D. Magnetic field is directed away from the north pole of a bar magnet and toward the south magnet.
E. Magnetic field strength decreases with increasing distance from the source.

Answer 1

Hint: Recall Maxwell's equations. Check from which of Maxwell's equations the given equation can be derived and what is the significance of the given equation.

Complete step by step answer:
The statements B, D and E are not derived from Maxwell’s laws.
The equation $$\oint \overrightarrow{B}\cdot d\overrightarrow{A}=0$$ can be derived from Maxwell’s second equation.
The physical significance of the given equation is that the magnetic flux induction through any closed area $$\overrightarrow{A}$$ is zero.
Hence, it can be concluded that the magnetic field lines going in and coming out of any closed volume are equal which shows that the magnetic field lines should form a closed loop.
This in return also proves that there must be dipole and monopole does not exist.
Hence, the correct statements for the given equation are given by options A and C.

So, the correct answer is “Option A and C”.

Additional Information:
The Maxwell’s equations given by the physicist James Clerk Maxwell and hence are named after him.

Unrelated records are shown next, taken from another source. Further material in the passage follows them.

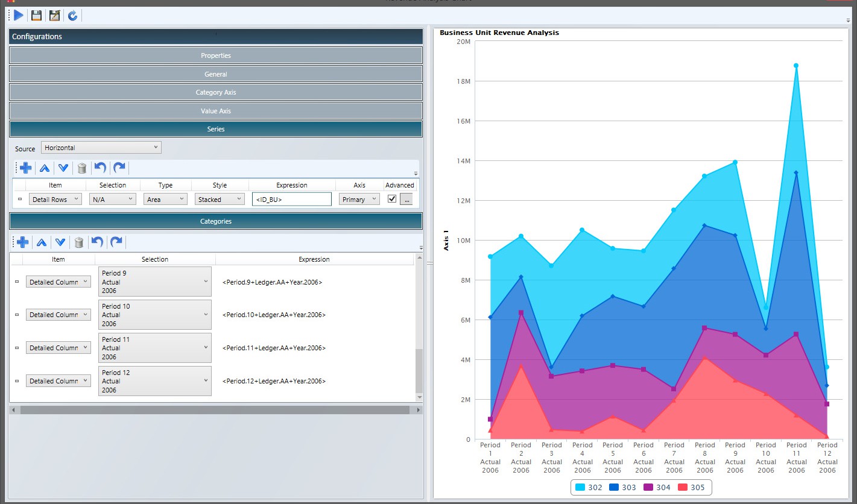The image size is (857, 504).
Task: Click the redo icon in the Series toolbar
Action: point(119,168)
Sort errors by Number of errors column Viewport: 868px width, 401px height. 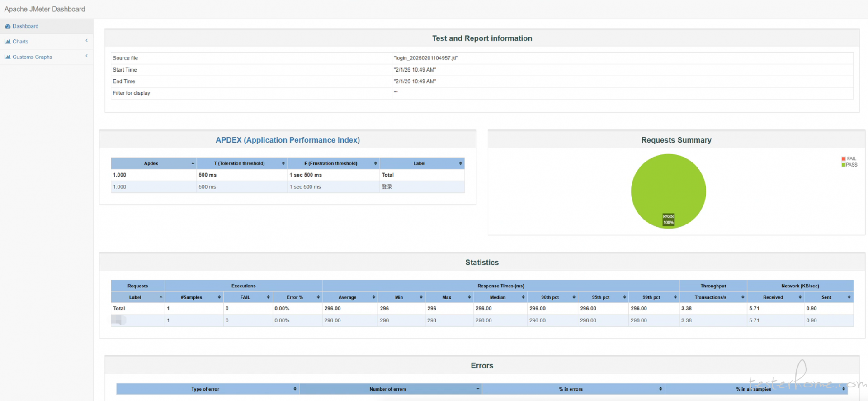click(388, 389)
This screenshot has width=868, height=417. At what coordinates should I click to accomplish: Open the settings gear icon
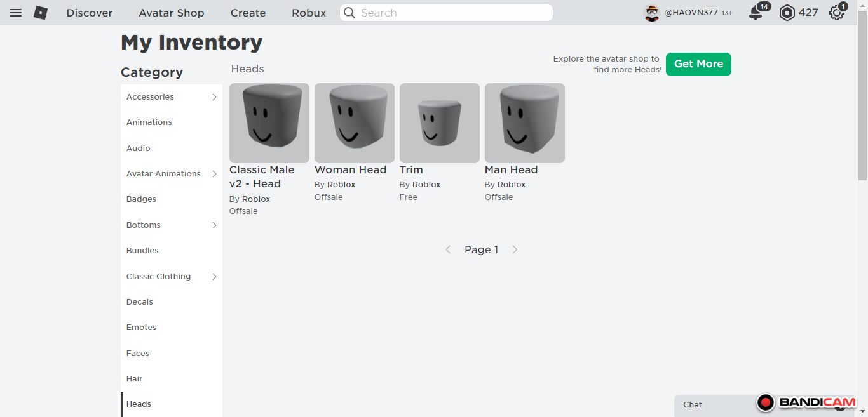click(x=837, y=13)
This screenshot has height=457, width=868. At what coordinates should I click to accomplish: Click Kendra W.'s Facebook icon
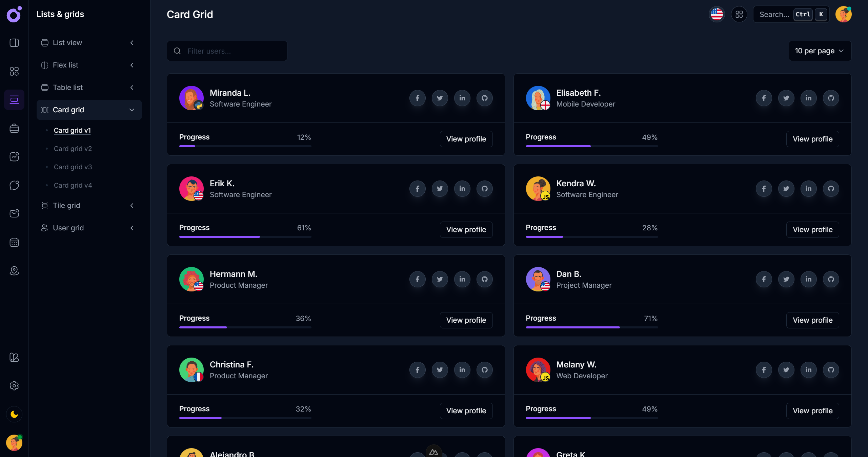pyautogui.click(x=764, y=189)
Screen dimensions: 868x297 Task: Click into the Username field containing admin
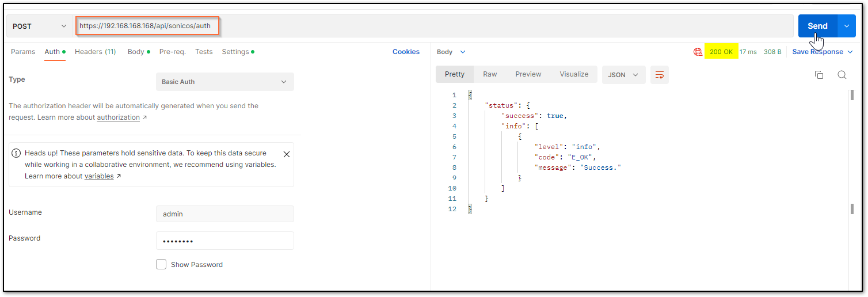coord(224,214)
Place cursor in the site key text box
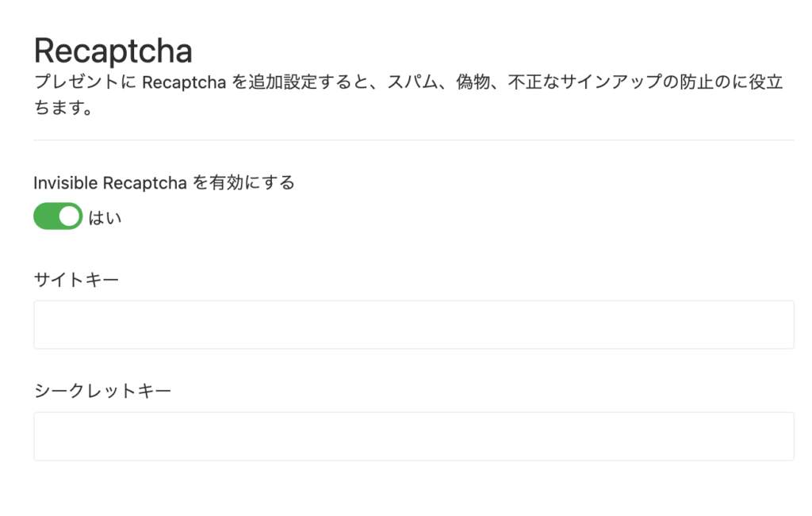This screenshot has height=516, width=812. tap(414, 324)
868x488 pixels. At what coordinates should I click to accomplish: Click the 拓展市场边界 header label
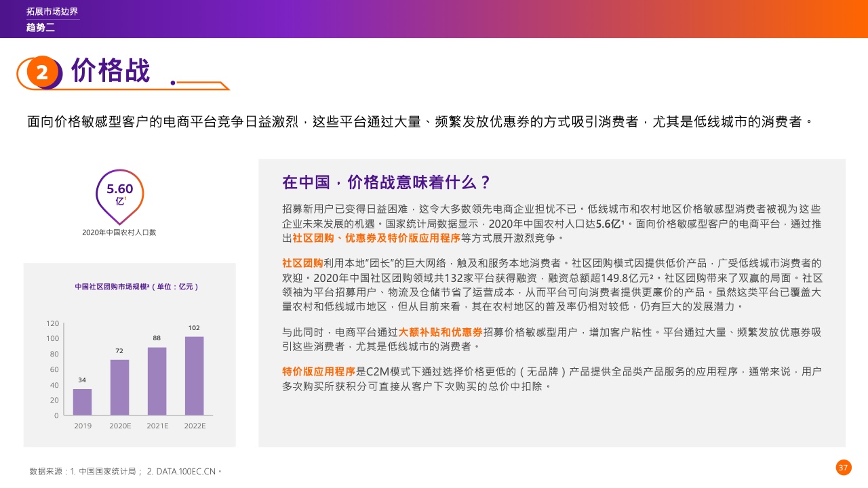click(52, 12)
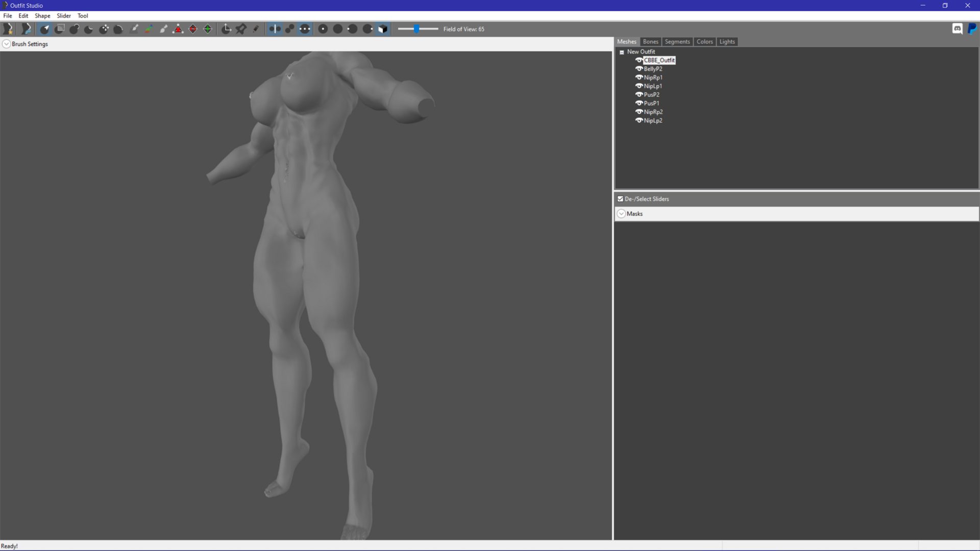Click the New Project toolbar icon
The width and height of the screenshot is (980, 551).
pos(8,29)
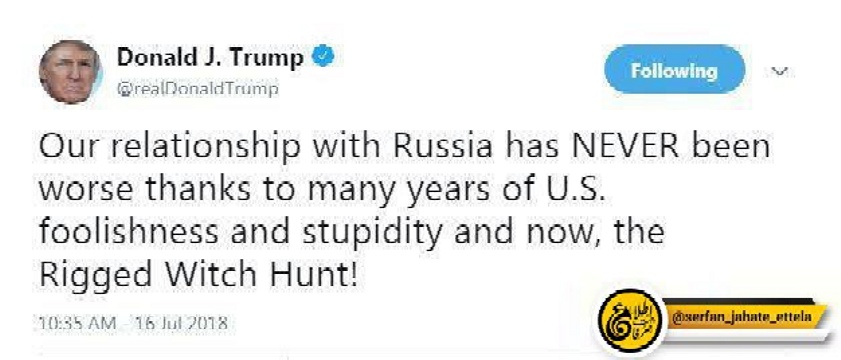Click the 10:35 AM timestamp
Image resolution: width=841 pixels, height=360 pixels.
[77, 324]
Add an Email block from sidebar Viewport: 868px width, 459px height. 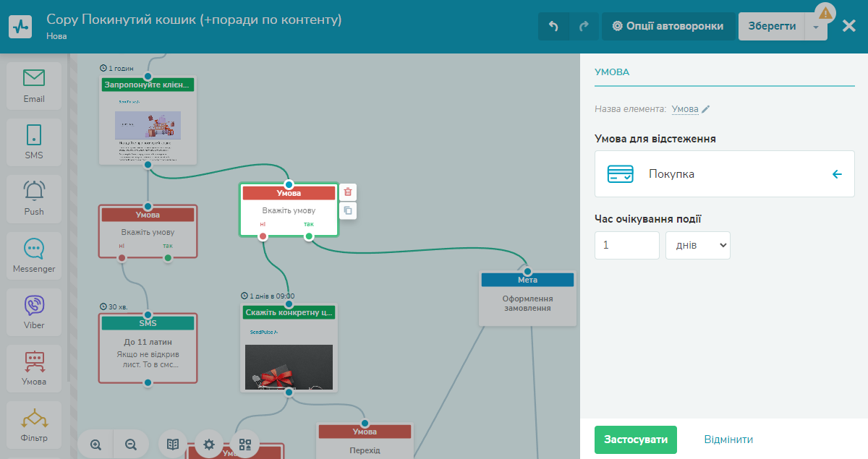pos(33,85)
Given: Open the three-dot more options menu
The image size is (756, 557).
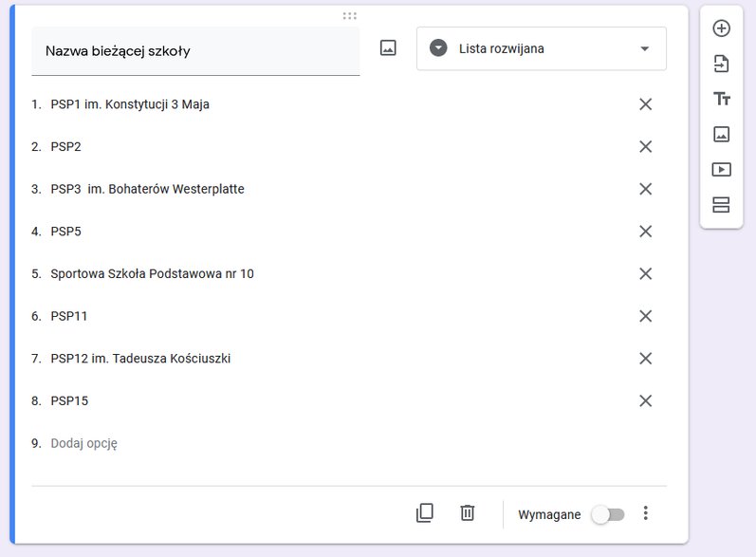Looking at the screenshot, I should coord(646,513).
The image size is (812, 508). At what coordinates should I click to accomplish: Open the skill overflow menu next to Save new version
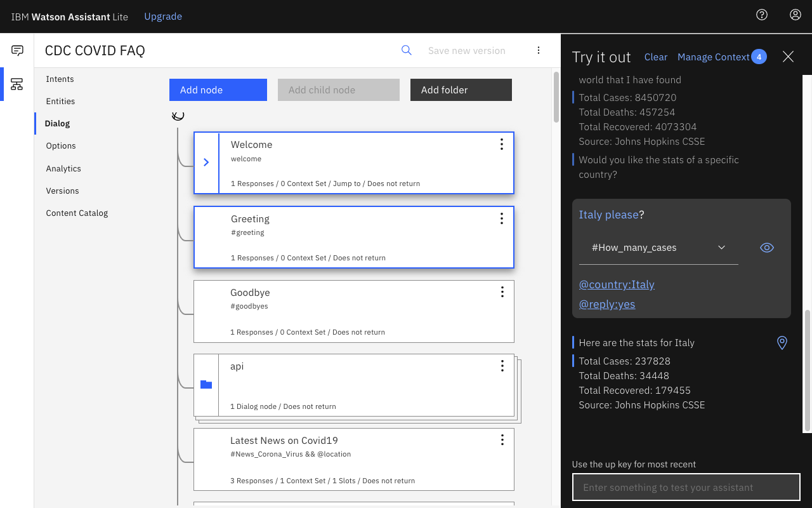coord(539,50)
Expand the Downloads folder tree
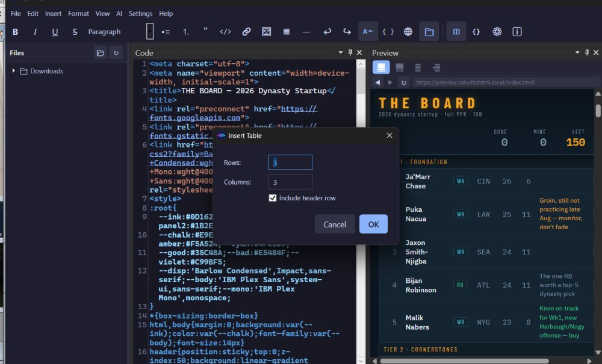 (13, 71)
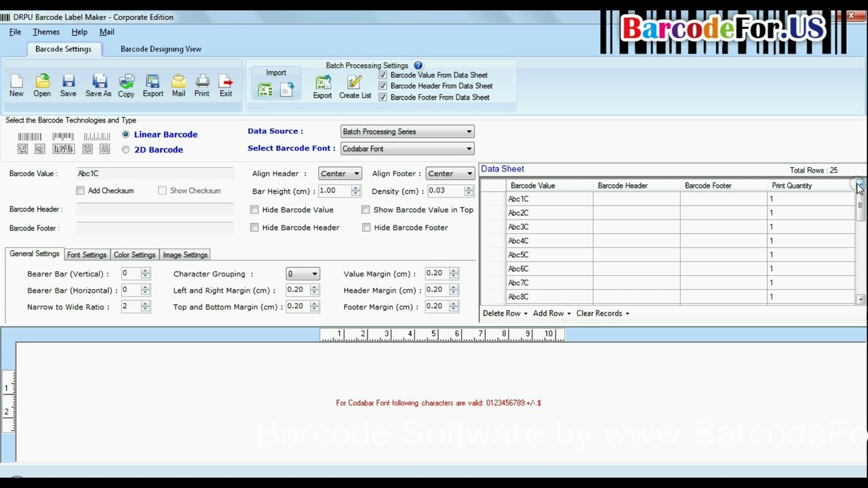Screen dimensions: 868x488
Task: Click the Print toolbar icon
Action: pyautogui.click(x=202, y=82)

He used these equations to prove that the light is an electromagnetic phenomenon.
Maxwell's equations are useful because they can be used to show the propagation of electric and magnetic fields with a constant speed.
The Maxwell’s second law is as follows:
$$\mathrm{\nabla }\cdot B=0$$
Integrate the above equation over an arbitrary volume V, we get,
$$\underset{V}{\oint }\mathrm{\nabla }\cdot B=0$$
Use Gauss divergence theorem to convert the volume integral to surface integral.
$$\underset{A}{\oint }B\cdot dA=0$$
$$\Rightarrow \underset{A}{\oint }\overrightarrow{B}\cdot d\overrightarrow{A}=0$$

Note:
The equation $$\oint \overrightarrow{B}\cdot d\overrightarrow{A}=0$$ is derived from Maxwell’s second law. This equation is true for any arbitrary area. Hence, Maxwell's equation is proved over all surfaces.